TARZAN AND THE HUNTRESS. RKO Radio Pictures, 1947. Johnny Weissmuller, Brenda Joyce, Johnny Sheffield, Patricia Morison, Barton MacLane, John Warburton, Charles Trowbridge. Based on characters created by Edgar Rice Burroughs. Director: Kurt Neumann.

   Based on the pages of TV Guide that I torn out and slipped inside the case, I taped this movie from a local station in September 1991, VHS of course. (I don’t know if DVDs were around then or not, but certainly not do-it-yourself recordable ones.) It’s been stored in the basement ever since, and it still plays fine.

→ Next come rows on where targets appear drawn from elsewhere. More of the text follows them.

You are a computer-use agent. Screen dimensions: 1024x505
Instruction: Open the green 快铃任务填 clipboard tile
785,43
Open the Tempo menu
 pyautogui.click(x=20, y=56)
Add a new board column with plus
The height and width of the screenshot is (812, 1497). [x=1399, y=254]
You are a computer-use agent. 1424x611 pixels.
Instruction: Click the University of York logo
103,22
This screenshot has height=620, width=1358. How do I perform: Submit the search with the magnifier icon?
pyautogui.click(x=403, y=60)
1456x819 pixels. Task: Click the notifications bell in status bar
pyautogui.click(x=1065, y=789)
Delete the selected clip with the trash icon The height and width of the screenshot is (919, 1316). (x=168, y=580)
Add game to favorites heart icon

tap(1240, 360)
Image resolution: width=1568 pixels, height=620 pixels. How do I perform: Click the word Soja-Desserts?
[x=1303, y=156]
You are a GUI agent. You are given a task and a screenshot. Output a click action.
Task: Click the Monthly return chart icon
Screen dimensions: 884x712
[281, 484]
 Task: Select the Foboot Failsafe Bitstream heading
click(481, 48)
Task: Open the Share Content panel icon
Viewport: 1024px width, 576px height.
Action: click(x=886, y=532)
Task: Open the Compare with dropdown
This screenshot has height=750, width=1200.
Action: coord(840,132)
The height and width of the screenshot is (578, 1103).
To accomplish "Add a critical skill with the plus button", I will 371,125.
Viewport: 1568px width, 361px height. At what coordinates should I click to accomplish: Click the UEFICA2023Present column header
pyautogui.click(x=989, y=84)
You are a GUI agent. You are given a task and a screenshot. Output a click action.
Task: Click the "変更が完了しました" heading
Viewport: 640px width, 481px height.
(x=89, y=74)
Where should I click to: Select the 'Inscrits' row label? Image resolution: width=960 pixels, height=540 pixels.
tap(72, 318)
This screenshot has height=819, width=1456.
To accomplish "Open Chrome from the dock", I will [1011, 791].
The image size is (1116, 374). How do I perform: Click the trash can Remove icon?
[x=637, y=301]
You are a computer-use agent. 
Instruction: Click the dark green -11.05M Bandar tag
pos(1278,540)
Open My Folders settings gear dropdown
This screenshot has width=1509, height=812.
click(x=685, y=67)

   Unfortunately the local station (WTXX in Waterbury) played this late at night and spiced it up every so often with colorful ads for adult services such as 1-900-HOTPINK. Those were the days, my friend.

   Johnny Weissmuller made only one more Tarzan movie, Tarzan and the Mermaids, before he morphed into Jungle Jim, but Brenda Joyce (who followed Maureen O’Sullivan) appeared twice more as Jane, appearing in Tarzan’s Magic Fountain with Lex Barker before calling it quits on her movie-making career. And Johnny Sheffield, growing up before the viewers’ eyes, became Bomba, the Jungle Boy soon after this one, in 1949.

   As “Boy,” though, he may have been getting taller and filling out more, but in Huntress he wasn’t smart enough to realize that trading two lion cubs to some hunters on safari for a flashlight was an altogether too bone-headed of a stunt for him to stay out of Tarzan’s doghouse for very long,


   Of course the members of that same safari, picking up specimens for zoos in the US after the war, aren’t smart nor wise enough to realize that even though they’re not killing animals, crossing Tarzan’s wishes isn’t the smartest thing to do, especially on Tarzan’s home turf.

   The “huntress” in this movie is Tanya Rawlins, played by Patricia Morison, a beautiful brunette who’s nominally in charge of the expedition, but she’s too petite to overrule villain Barton MacLane, who plays her guide. In doing his job far too enthusiastically, for example, he finds it necessary to bump off the local native leader who stands in their way.

   The movie’s 72 minutes long, but it feels longer, even though there’s only about 30 minutes of actual plot to go with it – which probably goes a long way in explaining why it does feel as long as it does. There’s lots of stock animal footage, lots of neat shots of Tarzan swinging from vine to vine, one scene of synchronized swimming, and far too much monkey business. Way too much. I think Cheetah (the chimpanzee) has more screen time in this movie than any of the other actors.